Saturday, May 25, 2013

I Hate to Say it, But Joe is Wrong

First let me say that I consider Joe Wilson to be one of my dearest friends in politics; he really is one of those weird people, an honest statesman. Several years ago he was vilified by the House and Administration, for simply - under intense pressure, because at no other time could such an honest and caring man be forced to do so - stating the obvious - "You Lie!" - and of course it turned out that Joe was right.

But this time, Joe is wrong and I cannot convince him otherwise. I am talking about the Keystone pipeline.

Let me say this - I devoutly believe that we should use our own oil and let the rest of the world find their own. I am a firm proponent of "Drill, baby, drill!" And I am certainly no greenie, slavering away after every false flag invasion on our environment, wanting everyone to go back to wearing leaves and hugging nature, hanging up their iPads for smoke signals.

But the Keystone Pipeline is wrong on several levels.
1st, even the 'revised' path of the pipeline goes across the sandy sections of Nebraska, over the Ogallala Aquifer. That may not mean too much to east coasters, I know. But the sandy soil of the Sandhills region supports not only dryland corn growth, but masses of cattle - that provide the east coast with its hamburger and steaks. Thousands of cattle roam hundreds of thousands of acres... and in the recent drought, the Aquifer was the only thing that kept Nebraska agriculture alive and competitive. But even a devout vegan has to understand that the aquifer provides water for six states, our own inclusive. Run a tar-sands oil pipeline across the sandy soil that covers the aquifer, and you have a potential disaster that far exceeds the recent pipeline leak in Arkansas. A former Keystone employee testified that this type of leak would be devastating to the aquifer. Like the rest of us 'flyover state' protesters, he was ignored.

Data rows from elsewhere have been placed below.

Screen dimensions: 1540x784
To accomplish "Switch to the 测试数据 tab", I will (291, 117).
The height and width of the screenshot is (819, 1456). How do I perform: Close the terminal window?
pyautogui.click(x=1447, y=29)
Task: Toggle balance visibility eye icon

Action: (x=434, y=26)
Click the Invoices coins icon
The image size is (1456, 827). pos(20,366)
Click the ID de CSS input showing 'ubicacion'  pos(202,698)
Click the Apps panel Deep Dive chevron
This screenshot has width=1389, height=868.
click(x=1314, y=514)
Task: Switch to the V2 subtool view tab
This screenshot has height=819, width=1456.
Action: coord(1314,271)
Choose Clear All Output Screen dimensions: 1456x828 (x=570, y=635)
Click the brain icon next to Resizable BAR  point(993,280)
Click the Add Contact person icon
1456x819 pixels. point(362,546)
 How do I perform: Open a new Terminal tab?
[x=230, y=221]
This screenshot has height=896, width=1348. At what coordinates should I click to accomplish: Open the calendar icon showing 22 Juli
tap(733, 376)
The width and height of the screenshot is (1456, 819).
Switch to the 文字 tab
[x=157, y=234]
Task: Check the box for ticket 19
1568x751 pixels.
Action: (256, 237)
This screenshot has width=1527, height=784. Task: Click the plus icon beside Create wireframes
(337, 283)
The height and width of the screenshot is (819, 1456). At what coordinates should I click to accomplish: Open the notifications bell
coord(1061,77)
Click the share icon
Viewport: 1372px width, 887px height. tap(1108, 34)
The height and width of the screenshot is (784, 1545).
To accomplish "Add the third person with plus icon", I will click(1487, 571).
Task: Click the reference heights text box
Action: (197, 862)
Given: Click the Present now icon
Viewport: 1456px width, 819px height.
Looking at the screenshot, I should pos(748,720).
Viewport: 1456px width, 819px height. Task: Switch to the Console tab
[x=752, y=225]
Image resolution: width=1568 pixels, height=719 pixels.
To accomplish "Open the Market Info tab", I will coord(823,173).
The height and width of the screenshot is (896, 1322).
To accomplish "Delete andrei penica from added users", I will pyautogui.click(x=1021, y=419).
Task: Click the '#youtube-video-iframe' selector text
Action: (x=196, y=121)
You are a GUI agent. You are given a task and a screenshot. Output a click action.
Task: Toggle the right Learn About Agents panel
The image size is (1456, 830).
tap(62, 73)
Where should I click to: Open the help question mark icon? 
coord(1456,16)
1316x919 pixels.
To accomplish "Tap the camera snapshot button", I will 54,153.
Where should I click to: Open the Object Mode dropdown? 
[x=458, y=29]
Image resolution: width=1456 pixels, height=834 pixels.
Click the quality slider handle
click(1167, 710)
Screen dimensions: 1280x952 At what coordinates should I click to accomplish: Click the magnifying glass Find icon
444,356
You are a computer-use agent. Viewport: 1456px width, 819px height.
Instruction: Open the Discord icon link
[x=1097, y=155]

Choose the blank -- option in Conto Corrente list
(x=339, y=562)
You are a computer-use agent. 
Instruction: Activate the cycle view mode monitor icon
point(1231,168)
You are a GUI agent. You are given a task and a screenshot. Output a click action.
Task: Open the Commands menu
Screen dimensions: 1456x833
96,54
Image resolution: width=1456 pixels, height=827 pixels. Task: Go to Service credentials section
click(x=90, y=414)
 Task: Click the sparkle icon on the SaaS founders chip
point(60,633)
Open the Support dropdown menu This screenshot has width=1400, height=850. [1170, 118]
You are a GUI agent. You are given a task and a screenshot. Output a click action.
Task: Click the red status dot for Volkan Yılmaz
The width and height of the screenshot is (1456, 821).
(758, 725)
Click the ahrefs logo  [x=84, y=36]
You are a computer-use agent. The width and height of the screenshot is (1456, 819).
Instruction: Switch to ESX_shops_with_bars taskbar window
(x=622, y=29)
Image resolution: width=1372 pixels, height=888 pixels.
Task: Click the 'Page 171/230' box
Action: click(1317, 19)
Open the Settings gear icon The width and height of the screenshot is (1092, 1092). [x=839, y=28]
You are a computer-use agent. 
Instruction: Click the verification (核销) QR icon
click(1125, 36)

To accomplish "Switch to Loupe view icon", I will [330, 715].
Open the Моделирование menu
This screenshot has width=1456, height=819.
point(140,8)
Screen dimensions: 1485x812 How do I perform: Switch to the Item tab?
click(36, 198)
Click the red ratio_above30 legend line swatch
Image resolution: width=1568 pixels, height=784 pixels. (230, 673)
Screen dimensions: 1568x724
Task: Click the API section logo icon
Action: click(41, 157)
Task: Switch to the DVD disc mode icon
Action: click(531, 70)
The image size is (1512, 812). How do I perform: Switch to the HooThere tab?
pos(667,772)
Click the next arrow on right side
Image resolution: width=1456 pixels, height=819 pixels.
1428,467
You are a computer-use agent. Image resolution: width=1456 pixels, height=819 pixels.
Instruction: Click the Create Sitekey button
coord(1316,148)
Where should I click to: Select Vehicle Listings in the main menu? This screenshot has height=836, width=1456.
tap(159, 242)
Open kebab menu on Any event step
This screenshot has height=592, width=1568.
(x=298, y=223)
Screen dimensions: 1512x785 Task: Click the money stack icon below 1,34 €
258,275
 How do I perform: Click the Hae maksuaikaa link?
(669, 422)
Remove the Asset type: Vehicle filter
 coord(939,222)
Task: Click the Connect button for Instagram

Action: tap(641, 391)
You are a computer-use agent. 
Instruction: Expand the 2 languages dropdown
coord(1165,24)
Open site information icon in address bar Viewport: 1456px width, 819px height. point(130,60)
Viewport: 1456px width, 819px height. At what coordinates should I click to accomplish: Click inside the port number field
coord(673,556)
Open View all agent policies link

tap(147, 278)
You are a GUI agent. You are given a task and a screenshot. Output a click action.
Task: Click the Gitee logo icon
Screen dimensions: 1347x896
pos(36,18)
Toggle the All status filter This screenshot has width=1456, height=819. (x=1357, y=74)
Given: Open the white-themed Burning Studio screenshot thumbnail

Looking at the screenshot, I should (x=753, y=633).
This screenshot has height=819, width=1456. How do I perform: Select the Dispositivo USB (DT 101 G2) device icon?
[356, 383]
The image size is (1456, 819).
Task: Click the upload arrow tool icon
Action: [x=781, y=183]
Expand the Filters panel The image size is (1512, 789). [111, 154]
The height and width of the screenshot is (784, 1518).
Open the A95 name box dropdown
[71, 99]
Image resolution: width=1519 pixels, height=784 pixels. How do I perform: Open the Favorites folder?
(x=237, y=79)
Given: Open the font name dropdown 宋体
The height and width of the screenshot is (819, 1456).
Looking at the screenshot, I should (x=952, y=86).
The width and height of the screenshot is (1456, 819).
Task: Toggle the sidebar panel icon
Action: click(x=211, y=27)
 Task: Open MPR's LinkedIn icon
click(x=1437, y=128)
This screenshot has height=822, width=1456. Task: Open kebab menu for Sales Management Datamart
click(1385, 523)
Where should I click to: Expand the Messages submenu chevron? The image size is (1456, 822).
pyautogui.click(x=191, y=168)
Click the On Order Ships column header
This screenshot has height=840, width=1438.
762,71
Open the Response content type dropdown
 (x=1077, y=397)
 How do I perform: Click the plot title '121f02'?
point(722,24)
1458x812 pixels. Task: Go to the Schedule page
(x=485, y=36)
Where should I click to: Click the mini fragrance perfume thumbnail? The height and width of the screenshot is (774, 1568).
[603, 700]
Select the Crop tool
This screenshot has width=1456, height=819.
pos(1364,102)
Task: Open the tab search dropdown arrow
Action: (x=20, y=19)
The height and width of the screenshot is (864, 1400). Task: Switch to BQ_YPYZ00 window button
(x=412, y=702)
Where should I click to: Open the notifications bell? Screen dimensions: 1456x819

2nd, the problem with gas prices will not be solved by running the Keystone pipeline, any more than it was solved by running  40 other pipelines that criss-cross the US, any more than it was solved by the Alaska Pipeline. The problem with gas prices starts at the feet of Congress, who, in the 70s, and in collusion with Big Oil and the greenies, limited the number of refineries that could be built and maintained in the US. Where are most of the refineries? On the coasts of the US. Where does most of that refined fuel go? Overseas, most recently to China.

3rd, the exhortation that it "will bring thousands of jobs to the US!" is a boldfaced lie. The most jobs it will bring is not 100,000, not 50,000 (the numbers keep going up, year by year) but - 6,000 jobs. Most of those 6,000 jobs are part-time, and only for the construction of the pipeline. After the oil starts flowing to the refineries at the Gulf, those jobs are over. Anything else is a lie. What would bring real, lasting, permanent jobs and lower gas prices would be to build refineries where the oil is drawn... but Big Oil doesn't want to do that, because then it would not be cheaper for them to sell their products overseas.

I could tell you things like the strong-arm tactics that have been used against farmers and ranchers, the threats of eminent domain (which is illegal in Nebraska) and the threats of supporters against simple folk who are promised 'get-rich-quick, sign on the dotted line' wealth, and criticized heavily for not doing so. That sort of stuff is typical east-coast tactics, not gentlemanly and respectful Nebraska politics. But the Pipeline has caused more contention locally - and purposefully - than anything else. The bottom line is that ranchers and farmers, generationally-long responsible caretakers of Nebraska's natural environs, multi-generational proponents of responsible crop rotation and cattle management, are being told that they should sell off quick and not care what happens to the property and aquifer underlying that pipeline. The problem is that they DO care. They also see that their resistance is classified under the 'greenie' hysterical banner, and this angers them. Being responsible caretakers of productive land is a far cry from the self-destructive hysterics of the green movement, and everyone knows it - except the politicians.

So, to those who don't live here, who worry more about the SRP's tritium in their water than about the infringement of tar sands oil into the waters that supply the far-distant breadbasket of the country, I plead with you - take a closer look at what is being said and promised. Then look at the facts... and realize that you, Joe Wilson, and the House in their grand gestures of salvation, are being lied to - once again.